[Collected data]
--------

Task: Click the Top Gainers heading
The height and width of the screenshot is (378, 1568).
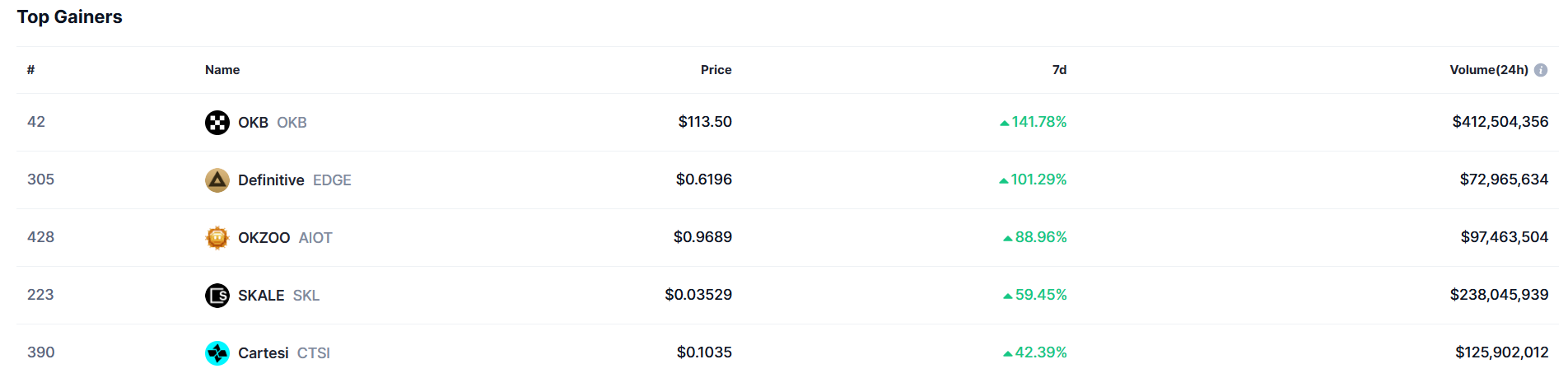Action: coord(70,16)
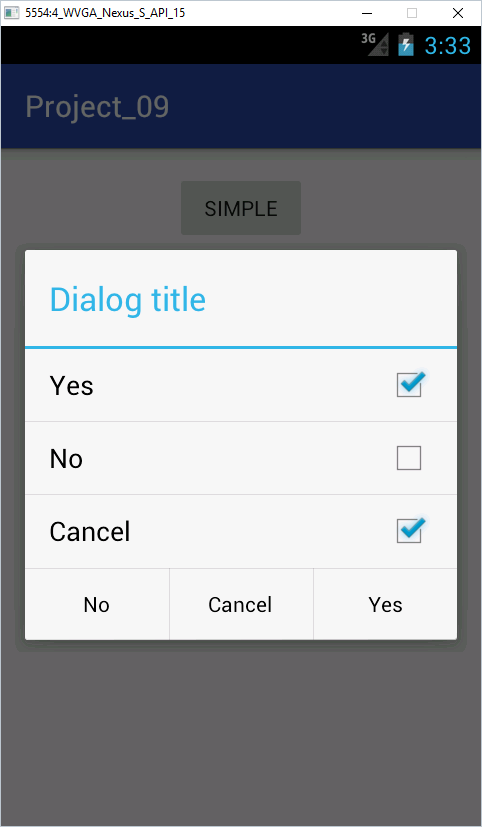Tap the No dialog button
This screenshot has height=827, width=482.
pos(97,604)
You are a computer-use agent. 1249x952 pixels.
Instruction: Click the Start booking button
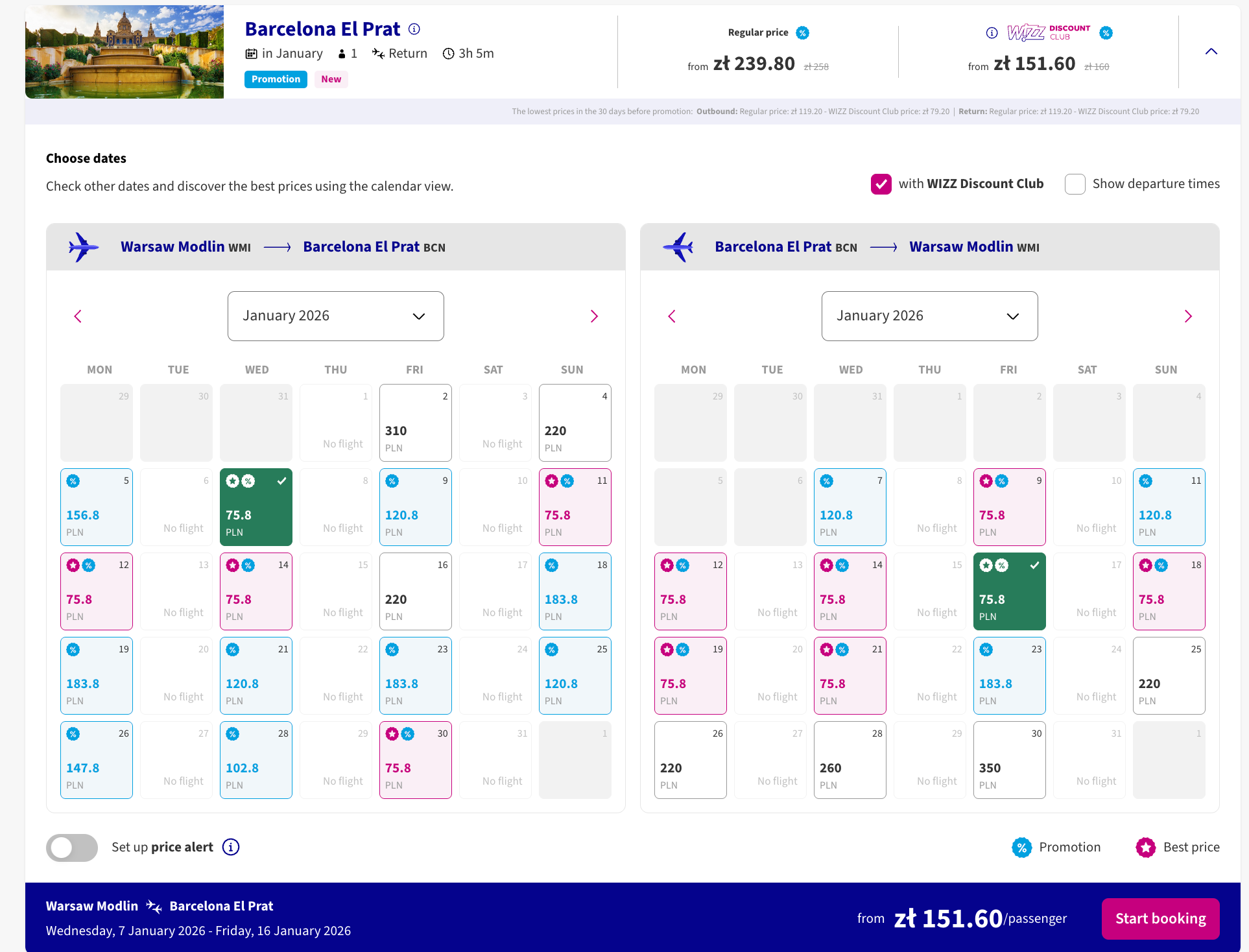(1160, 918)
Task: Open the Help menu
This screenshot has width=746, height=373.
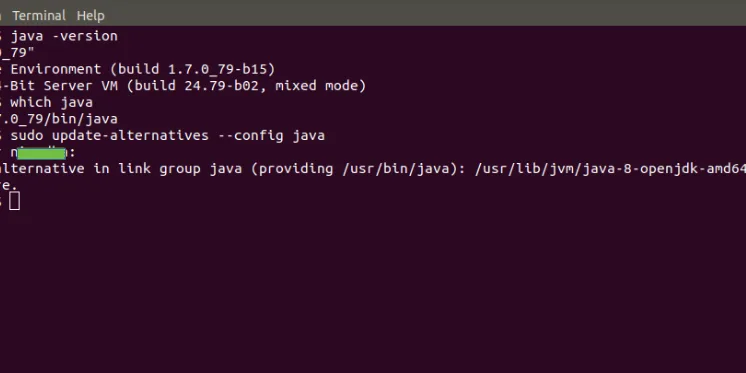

--------

EXERCISE PROMPT:
Beginning at the line that contains "The height and", give the remaining lines of the records again exactly, through the last one. Leave out pictures.

WORKED SOLUTION:
The height and width of the screenshot is (378, 1568).
Action: coord(70,16)
Tap the No dialog button
This screenshot has height=827, width=482.
pos(97,604)
You are a computer-use agent. 1249x952 pixels.
Instruction: Click the Start booking button
(1160, 918)
Task: Open the Help menu
This screenshot has width=746, height=373.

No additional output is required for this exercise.